Satu Cerpen Sepuluh Esai

Setiap orang memiliki kemampuan berbeda-beda. Ada yang kuat dalam menghafal teks tapi lemah dan memainkan logika. Ada yang kuat di Matematika tapi kurang di ilmu sosial. Demikian seterusnya.

Penulis juga begitu. Seorang penulis novel belum tentu mampu menulis buku teks dalam bidang sosiologi atau pun antropologi. Demikian juga penulis buku-buku hukum yang tebalnya ratusan halaman bisa saja kewalahan untuk menyelesaikan satu makalah bertema teologi. Singkatnya, tidak ada penulis super yang sempurna. Jika pun ada dapat dihitung dengan jari.

Tanpa bermaksud menyandingkan diri dengan penulis-penulis besar, sebagai penulis kecil — dan bahkan sangat kecil seperti debu yang beterbangan, saya bisa menyelesaikan esai sekitar 800 atau 1000 kata kurang dari dua jam. Bahkan untuk tema-tema ringan dan tulisan satire saya hanya membutuhkan waktu kurang dari satu jam.
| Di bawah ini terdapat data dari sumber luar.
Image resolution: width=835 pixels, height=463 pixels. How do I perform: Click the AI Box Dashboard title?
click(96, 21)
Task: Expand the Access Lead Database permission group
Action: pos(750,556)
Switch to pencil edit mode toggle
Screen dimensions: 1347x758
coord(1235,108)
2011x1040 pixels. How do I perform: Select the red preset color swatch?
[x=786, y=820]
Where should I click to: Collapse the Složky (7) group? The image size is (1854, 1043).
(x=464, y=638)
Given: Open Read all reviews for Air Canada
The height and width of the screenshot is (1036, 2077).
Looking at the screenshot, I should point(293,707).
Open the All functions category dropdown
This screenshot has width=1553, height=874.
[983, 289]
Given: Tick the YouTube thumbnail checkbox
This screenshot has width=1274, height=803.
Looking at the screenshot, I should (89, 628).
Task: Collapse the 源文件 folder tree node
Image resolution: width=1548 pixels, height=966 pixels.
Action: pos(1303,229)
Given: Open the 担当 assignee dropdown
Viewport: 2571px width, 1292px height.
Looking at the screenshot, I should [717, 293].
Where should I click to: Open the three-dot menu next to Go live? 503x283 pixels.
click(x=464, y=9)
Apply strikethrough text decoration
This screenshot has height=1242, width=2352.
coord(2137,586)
Terlepas apakah tulisan itu berkualitas atau tidak — sebab saya berkeyakinan kualitas itu subjektif dan relatif, yang jelas saya sudah terbiasa menyelesaikan tulisan esai dengan cepat. Genre esai semisal opini memang kejar-mengejar dengan waktu, karena harus aktual, maka sudah semestinya tulisan itu ditulis cepat.

Meskipun saya bisa menulis esai dengan cepat, namun saya justru lambat dalam menulis cerpen. Dalam satu hari saya bisa menulis 3-4 esai, tapi dalam seminggu belum tentu saya bisa menyelesaikan satu cerpen. Itulah sebabnya jumlah esai saya banyak, tapi cerpen sangat sedikit.

Untuk menulis esai kita bisa mengandalkan pikiran, ingatan dan bacaan, tapi cerpen menuntut lebih — imajinasi dan perasaan. Karena itulah terkadang tulisan cerpen saya macet di tengah jalan. Tidak mudah menghadirkan rasa dan imajinasi, terlebih dalam kondisi yang tersibukkan dengan rutinitas.

Padahal bacaan saya dalam dunia fiksi seperti cerpen dan novel lumayan seimbang dengan bacaan sosiologi, teologi dan politik. Tapi kesulitan itu masih saja menghalangi.

Namun begitu latihan-latihan harus terus dilakukan.